Shilpa Gupta, MD, Cleveland Clinic, Ohio, discusses a retrospective cohort study describing patient characteristics and survival outcomes according to phosphatase and tensin homolog (PTEN) loss of function status among patients with metastatic castration-resistant prostate cancer (CRPC) in real-world practice.
The results from this study were presented at the virtual ASCO Genitourinary Cancers Symposium.
Transcript
Hello, I'm Dr. Shilpa Gupta. I'm a genitourinary oncologist at the Cleveland Clinic. I will be discussing our abstract that we presented at ASCO GU 2021. This was overall survival in patients with metastatic, castrate-resistant prostate cancer who have PTEN tumor-suppression gene loss of function.
We know that around 50% of patients with metastatic CRPC have functional loss of PTEN tumor-suppressor gene. Prior cohort studies in patients with metastatic CRPC treated with docetaxel or docetaxel followed by abiraterone demonstrated that PTEN loss of function by IHC correlated with increased risk of death compared to patients with intact PTEN.
Based on nationwide clinical practice data, there's limited information on the prognostic significance of PTEN loss of function identified via genomic testing. We wanted to examine patient characteristics and survival outcomes by PTEN loss-of-function status identified by genomic testing among patients with mCRPC in real-world clinical practice.
We used a nationwide US-based deidentified Flatiron Health, Foundation Medicine CGDB and obtained deidentified data from approximately 280 US cancer clinics. The data were derived from patient-level EHR data and linked to the genomic data derived from the FMI CGP tests.
The study outcomes were overall survival rates and mortality risk by PTEN loss-of-function status from the date of metastatic CRPC diagnosis until death or end of study follow-up.
We used an algorithm to select patients. Ultimately, we found that there were 284 patients without PTEN loss of function and 174 patients had PTEN loss of function out of the initial cohort of 974 patients, where we had information about PTEN loss-of-function status in about 513 patients.
38% of patients had a PTEN loss of function in our cohort. Majority of them were white with 9% African American patients. Importantly, patients in the no PTEN loss-of-function cohort, they were 11% African American patients compared to 5% with PTEN loss-of-function status.
Based on the Kaplan-Meier estimates adjusted for left truncation, the median overall survival was shorter in the PTEN loss-of-function group. It was 14.3 months in this group compared to 18.3 months in the no PTEN loss-of-function group.
In the multivariate Cox model, the PTEN loss-of-function group had a 30% higher risk of death numerically compared with the PTEN not-loss-of-function group. African American and Black race was associated with increased risk of death. Further research is needed to fully understand the interaction of race and PTEN status.

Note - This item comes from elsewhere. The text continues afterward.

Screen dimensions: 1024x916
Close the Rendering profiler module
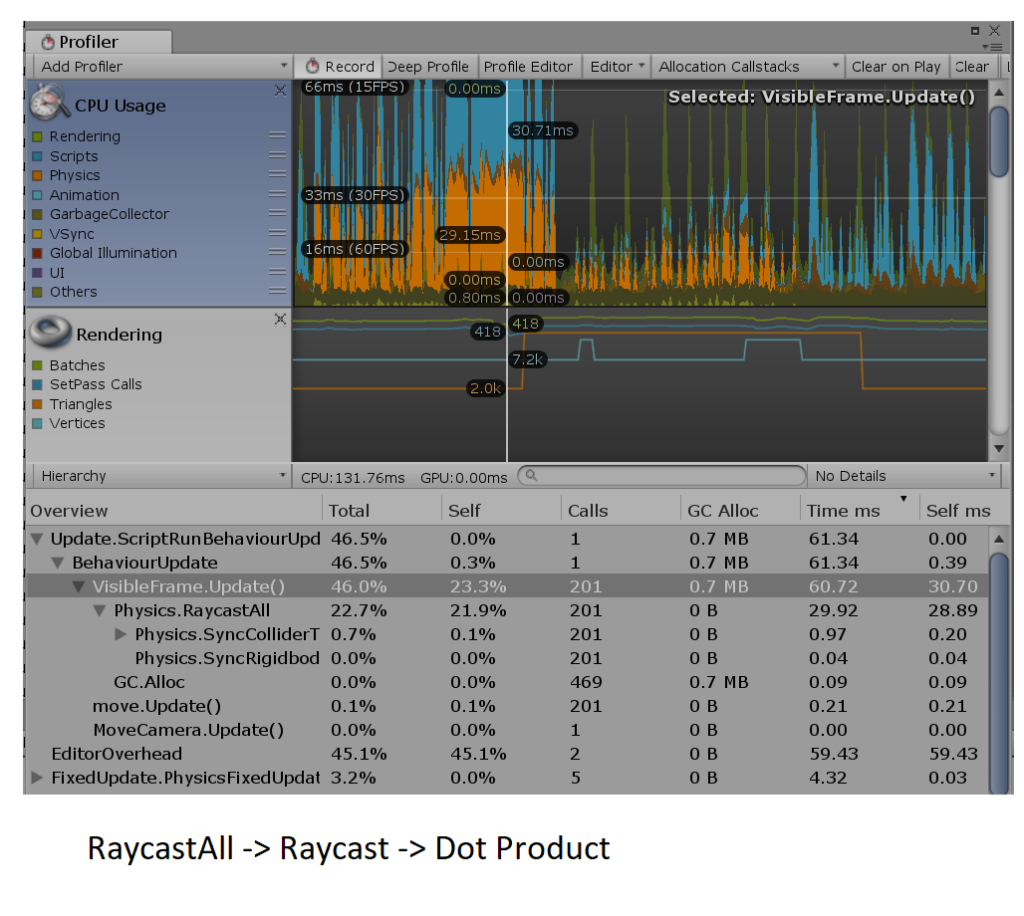(x=280, y=319)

There are several limitations including confounding that may remain in the survival analysis even after controlling for the confounders in the Cox model. Some variables were either not available or not well-captured in the data, like the site of metastases, performance status, etc.

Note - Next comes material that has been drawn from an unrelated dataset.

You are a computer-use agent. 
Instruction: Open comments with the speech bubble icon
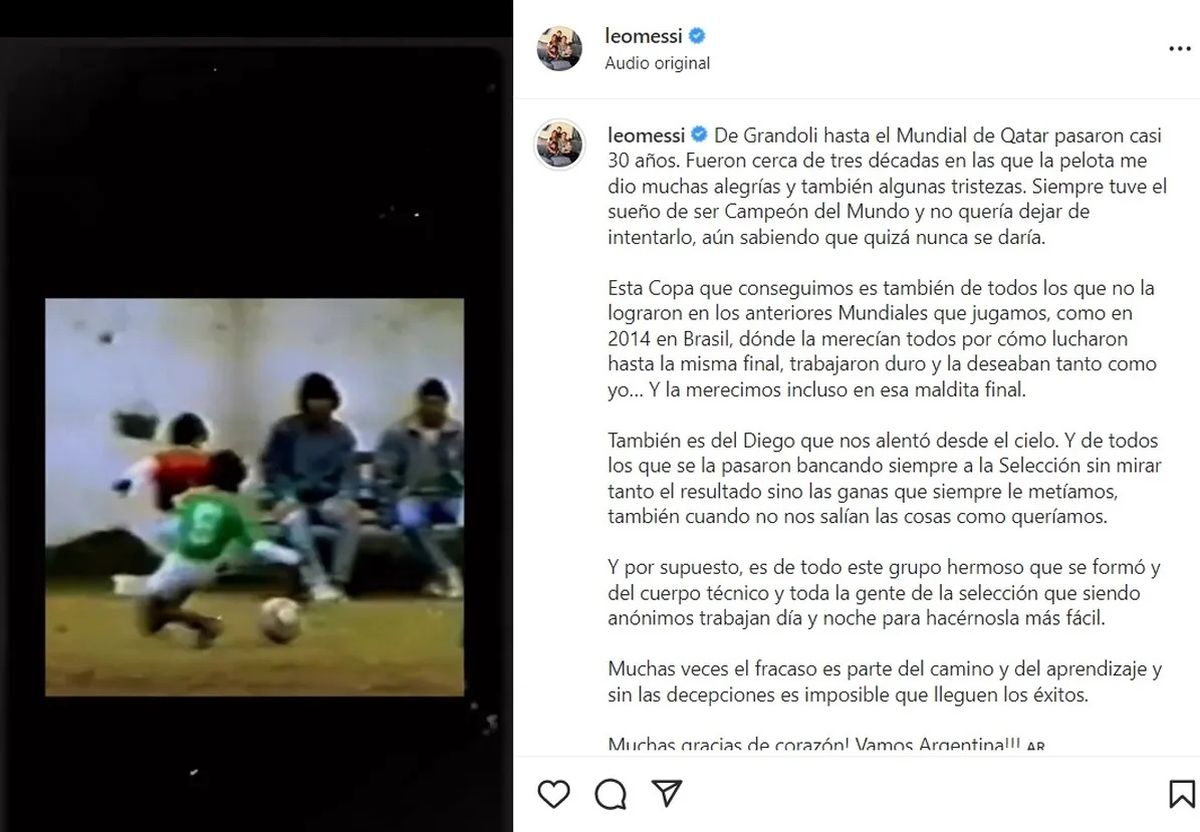(x=609, y=794)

Conclusions: among real-world patients with metastatic CRPC who underwent CGP testing, PTEN loss of function determined by genomic profiling could be associated with poorer survival outcomes, potentially highlighting an unmet need among these patients.
Additional prospective studies with larger cohorts are needed to better evaluate survival outcomes in patients with PTEN loss of function. Importantly, therapeutic agents acting on the PI3K/Akt PTEN pathway are being tested in clinical trials and could potentially improve outcomes in patients with metastatic CRPC who have PTEN loss of function. Thank you.
Gupta S, Abbass IM, Craggs C. Overall survival of patients with metastatic castrate-resistant prostate cancer (mCRPC) who have PTEN tumor suppressor gene loss of function. Presented at: the virtual 2021 ASCO Genitourinary Cancers Symposium; February 11-13, 2021. Abstract 58.
Dr Gupta reports no relevant financial relationships.